Work to complete: Your answer should be an exact copy of the lines from the start of the entries to the line containing "[button] (121, 66)", both included.

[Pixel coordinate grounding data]
================
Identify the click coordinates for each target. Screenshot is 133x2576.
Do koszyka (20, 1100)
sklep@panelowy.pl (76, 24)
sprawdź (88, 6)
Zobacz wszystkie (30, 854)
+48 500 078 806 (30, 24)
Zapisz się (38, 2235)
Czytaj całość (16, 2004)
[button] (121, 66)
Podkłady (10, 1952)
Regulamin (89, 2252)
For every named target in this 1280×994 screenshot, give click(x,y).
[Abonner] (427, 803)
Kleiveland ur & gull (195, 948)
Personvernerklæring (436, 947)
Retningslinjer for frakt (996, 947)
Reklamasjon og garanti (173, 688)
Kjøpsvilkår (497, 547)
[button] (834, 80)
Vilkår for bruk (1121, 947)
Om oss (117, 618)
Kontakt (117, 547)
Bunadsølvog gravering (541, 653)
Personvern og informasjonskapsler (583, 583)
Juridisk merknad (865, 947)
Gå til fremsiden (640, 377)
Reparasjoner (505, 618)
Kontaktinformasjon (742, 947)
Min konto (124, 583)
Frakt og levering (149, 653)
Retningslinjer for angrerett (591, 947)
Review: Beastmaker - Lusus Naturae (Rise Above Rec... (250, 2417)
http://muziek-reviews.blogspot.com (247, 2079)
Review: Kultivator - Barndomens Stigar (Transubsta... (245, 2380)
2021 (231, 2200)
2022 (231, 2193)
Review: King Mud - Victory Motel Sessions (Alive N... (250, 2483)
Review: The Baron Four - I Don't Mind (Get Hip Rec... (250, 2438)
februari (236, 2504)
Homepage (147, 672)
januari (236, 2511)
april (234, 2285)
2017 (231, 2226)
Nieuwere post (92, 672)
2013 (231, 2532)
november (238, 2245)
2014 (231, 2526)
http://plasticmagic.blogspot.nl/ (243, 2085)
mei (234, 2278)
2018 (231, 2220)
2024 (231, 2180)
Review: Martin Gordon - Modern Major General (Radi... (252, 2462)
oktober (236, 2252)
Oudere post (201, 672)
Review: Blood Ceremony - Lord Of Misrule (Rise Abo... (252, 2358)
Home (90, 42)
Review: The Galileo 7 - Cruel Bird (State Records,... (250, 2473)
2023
================
Answer below:
Identify the click coordinates for each target. Screenshot is 133x2576.
Do koszyka (20, 1100)
sklep@panelowy.pl (76, 24)
sprawdź (88, 6)
Zobacz wszystkie (30, 854)
+48 500 078 806 (30, 24)
Zapisz się (38, 2235)
Czytaj całość (16, 2004)
[button] (121, 66)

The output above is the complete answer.